GIVEN RECORDS.
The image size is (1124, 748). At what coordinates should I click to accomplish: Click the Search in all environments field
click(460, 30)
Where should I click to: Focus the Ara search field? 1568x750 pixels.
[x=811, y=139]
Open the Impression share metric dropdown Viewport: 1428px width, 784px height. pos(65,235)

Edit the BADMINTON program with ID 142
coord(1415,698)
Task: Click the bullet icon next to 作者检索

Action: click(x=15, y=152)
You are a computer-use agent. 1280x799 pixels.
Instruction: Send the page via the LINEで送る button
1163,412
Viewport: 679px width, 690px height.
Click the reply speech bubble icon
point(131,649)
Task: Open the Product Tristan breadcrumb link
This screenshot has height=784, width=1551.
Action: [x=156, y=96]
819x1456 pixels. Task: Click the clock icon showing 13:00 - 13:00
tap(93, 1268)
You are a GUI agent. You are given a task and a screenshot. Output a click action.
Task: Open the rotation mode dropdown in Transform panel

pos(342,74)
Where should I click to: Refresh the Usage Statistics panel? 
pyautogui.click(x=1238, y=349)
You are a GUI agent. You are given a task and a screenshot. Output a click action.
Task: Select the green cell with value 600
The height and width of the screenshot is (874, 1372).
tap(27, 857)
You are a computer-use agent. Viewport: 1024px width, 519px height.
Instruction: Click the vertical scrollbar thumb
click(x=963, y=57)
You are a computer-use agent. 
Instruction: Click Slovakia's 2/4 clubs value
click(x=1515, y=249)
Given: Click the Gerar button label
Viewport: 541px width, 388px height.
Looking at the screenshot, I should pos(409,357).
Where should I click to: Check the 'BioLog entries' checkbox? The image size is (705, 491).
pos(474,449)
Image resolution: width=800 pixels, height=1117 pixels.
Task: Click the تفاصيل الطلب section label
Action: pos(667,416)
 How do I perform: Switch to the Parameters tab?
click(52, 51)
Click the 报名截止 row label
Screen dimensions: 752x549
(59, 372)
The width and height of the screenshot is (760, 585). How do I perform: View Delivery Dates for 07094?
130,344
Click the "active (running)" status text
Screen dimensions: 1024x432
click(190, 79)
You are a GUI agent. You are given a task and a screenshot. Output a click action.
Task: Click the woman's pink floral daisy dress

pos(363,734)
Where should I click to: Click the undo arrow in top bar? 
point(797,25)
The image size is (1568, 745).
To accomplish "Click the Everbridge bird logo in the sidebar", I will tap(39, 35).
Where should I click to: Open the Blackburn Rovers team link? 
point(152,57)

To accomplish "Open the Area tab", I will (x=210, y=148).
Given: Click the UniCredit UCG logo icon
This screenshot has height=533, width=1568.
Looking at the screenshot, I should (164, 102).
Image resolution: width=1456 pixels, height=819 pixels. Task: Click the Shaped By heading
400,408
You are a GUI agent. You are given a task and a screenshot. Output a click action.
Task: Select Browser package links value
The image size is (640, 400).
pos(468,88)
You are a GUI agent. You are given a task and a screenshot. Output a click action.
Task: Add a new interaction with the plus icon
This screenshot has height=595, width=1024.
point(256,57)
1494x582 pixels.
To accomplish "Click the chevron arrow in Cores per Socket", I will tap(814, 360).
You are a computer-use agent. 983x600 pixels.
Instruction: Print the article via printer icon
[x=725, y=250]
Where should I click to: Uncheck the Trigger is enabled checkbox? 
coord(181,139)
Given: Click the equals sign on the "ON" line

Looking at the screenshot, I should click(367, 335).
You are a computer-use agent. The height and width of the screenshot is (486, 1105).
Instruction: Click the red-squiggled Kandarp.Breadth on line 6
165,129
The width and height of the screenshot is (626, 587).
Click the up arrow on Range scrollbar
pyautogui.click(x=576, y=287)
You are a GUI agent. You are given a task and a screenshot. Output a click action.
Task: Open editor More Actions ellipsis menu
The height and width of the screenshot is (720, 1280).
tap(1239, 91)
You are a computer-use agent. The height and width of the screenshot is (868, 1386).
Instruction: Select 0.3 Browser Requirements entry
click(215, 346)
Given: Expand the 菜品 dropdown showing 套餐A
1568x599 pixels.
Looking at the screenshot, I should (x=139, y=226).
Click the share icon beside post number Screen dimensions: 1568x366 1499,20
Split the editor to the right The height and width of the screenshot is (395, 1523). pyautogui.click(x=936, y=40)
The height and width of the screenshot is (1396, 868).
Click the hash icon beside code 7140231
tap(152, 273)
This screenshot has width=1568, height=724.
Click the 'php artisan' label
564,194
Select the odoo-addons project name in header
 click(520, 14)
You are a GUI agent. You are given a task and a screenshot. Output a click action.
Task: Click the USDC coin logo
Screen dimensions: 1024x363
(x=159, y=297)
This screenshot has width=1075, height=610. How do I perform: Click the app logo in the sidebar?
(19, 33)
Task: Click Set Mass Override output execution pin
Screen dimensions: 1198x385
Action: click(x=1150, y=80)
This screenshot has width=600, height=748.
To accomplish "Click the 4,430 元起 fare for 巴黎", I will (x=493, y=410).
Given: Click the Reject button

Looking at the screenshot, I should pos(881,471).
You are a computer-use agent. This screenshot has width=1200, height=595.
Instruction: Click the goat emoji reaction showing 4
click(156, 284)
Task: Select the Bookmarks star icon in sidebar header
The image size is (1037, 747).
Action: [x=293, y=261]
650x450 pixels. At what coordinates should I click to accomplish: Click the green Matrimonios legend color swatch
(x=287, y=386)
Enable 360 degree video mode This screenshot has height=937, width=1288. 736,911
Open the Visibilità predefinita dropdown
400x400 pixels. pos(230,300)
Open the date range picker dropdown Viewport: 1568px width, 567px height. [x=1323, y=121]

WHAT YOU NEED TO DO. The material is to be transcribed once more, exactly and completely.

ANSWER TO THIS EXERCISE.
The image size is (1124, 748). At what coordinates should I click to accomplish: Click the Search in all environments field
click(460, 30)
Where should I click to: Focus the Ara search field? 1568x750 pixels.
[x=811, y=139]
Open the Impression share metric dropdown Viewport: 1428px width, 784px height. pos(65,235)

Edit the BADMINTON program with ID 142
coord(1415,698)
Task: Click the bullet icon next to 作者检索

Action: click(x=15, y=152)
You are a computer-use agent. 1280x799 pixels.
Instruction: Send the page via the LINEで送る button
1163,412
Viewport: 679px width, 690px height.
Click the reply speech bubble icon
point(131,649)
Task: Open the Product Tristan breadcrumb link
This screenshot has height=784, width=1551.
Action: [x=156, y=96]
819x1456 pixels. Task: Click the clock icon showing 13:00 - 13:00
tap(93, 1268)
You are a GUI agent. You are given a task and a screenshot. Output a click action.
Task: Open the rotation mode dropdown in Transform panel

pos(342,74)
Where should I click to: Refresh the Usage Statistics panel? 
pyautogui.click(x=1238, y=349)
You are a GUI agent. You are given a task and a screenshot. Output a click action.
Task: Select the green cell with value 600
The height and width of the screenshot is (874, 1372).
tap(27, 857)
You are a computer-use agent. Viewport: 1024px width, 519px height.
Instruction: Click the vertical scrollbar thumb
click(x=963, y=57)
You are a computer-use agent. 
Instruction: Click Slovakia's 2/4 clubs value
click(x=1515, y=249)
Given: Click the Gerar button label
Viewport: 541px width, 388px height.
Looking at the screenshot, I should pos(409,357).
Where should I click to: Check the 'BioLog entries' checkbox? The image size is (705, 491).
pos(474,449)
Image resolution: width=800 pixels, height=1117 pixels.
Task: Click the تفاصيل الطلب section label
Action: pos(667,416)
 How do I perform: Switch to the Parameters tab?
click(52, 51)
Click the 报名截止 row label
Screen dimensions: 752x549
(59, 372)
The width and height of the screenshot is (760, 585). How do I perform: View Delivery Dates for 07094?
130,344
Click the "active (running)" status text
Screen dimensions: 1024x432
click(190, 79)
You are a GUI agent. You are given a task and a screenshot. Output a click action.
Task: Click the woman's pink floral daisy dress

pos(363,734)
Where should I click to: Click the undo arrow in top bar? 
point(797,25)
The image size is (1568, 745).
To accomplish "Click the Everbridge bird logo in the sidebar", I will tap(39, 35).
Where should I click to: Open the Blackburn Rovers team link? 
point(152,57)

To accomplish "Open the Area tab", I will (x=210, y=148).
Given: Click the UniCredit UCG logo icon
This screenshot has height=533, width=1568.
Looking at the screenshot, I should (164, 102).
Image resolution: width=1456 pixels, height=819 pixels. Task: Click the Shaped By heading
400,408
You are a GUI agent. You are given a task and a screenshot. Output a click action.
Task: Select Browser package links value
The image size is (640, 400).
pos(468,88)
You are a GUI agent. You are given a task and a screenshot. Output a click action.
Task: Add a new interaction with the plus icon
This screenshot has height=595, width=1024.
point(256,57)
1494x582 pixels.
To accomplish "Click the chevron arrow in Cores per Socket", I will tap(814, 360).
You are a computer-use agent. 983x600 pixels.
Instruction: Print the article via printer icon
[x=725, y=250]
Where should I click to: Uncheck the Trigger is enabled checkbox? 
coord(181,139)
Given: Click the equals sign on the "ON" line

Looking at the screenshot, I should click(367, 335).
You are a computer-use agent. The height and width of the screenshot is (486, 1105).
Instruction: Click the red-squiggled Kandarp.Breadth on line 6
165,129
The width and height of the screenshot is (626, 587).
Click the up arrow on Range scrollbar
pyautogui.click(x=576, y=287)
You are a GUI agent. You are given a task and a screenshot. Output a click action.
Task: Open editor More Actions ellipsis menu
The height and width of the screenshot is (720, 1280).
tap(1239, 91)
You are a computer-use agent. The height and width of the screenshot is (868, 1386).
Instruction: Select 0.3 Browser Requirements entry
click(215, 346)
Given: Expand the 菜品 dropdown showing 套餐A
1568x599 pixels.
Looking at the screenshot, I should (x=139, y=226).
Click the share icon beside post number Screen dimensions: 1568x366 1499,20
Split the editor to the right The height and width of the screenshot is (395, 1523). pyautogui.click(x=936, y=40)
The height and width of the screenshot is (1396, 868).
Click the hash icon beside code 7140231
tap(152, 273)
This screenshot has width=1568, height=724.
Click the 'php artisan' label
564,194
Select the odoo-addons project name in header
 click(520, 14)
You are a GUI agent. You are given a task and a screenshot. Output a click action.
Task: Click the USDC coin logo
Screen dimensions: 1024x363
(x=159, y=297)
This screenshot has width=1075, height=610. How do I perform: Click the app logo in the sidebar?
(19, 33)
Task: Click Set Mass Override output execution pin
Screen dimensions: 1198x385
Action: click(x=1150, y=80)
This screenshot has width=600, height=748.
To accomplish "Click the 4,430 元起 fare for 巴黎", I will (x=493, y=410).
Given: Click the Reject button

Looking at the screenshot, I should pos(881,471).
You are a computer-use agent. This screenshot has width=1200, height=595.
Instruction: Click the goat emoji reaction showing 4
click(156, 284)
Task: Select the Bookmarks star icon in sidebar header
The image size is (1037, 747).
Action: [x=293, y=261]
650x450 pixels. At what coordinates should I click to accomplish: Click the green Matrimonios legend color swatch
(x=287, y=386)
Enable 360 degree video mode This screenshot has height=937, width=1288. 736,911
Open the Visibilità predefinita dropdown
400x400 pixels. pos(230,300)
Open the date range picker dropdown Viewport: 1568px width, 567px height. [x=1323, y=121]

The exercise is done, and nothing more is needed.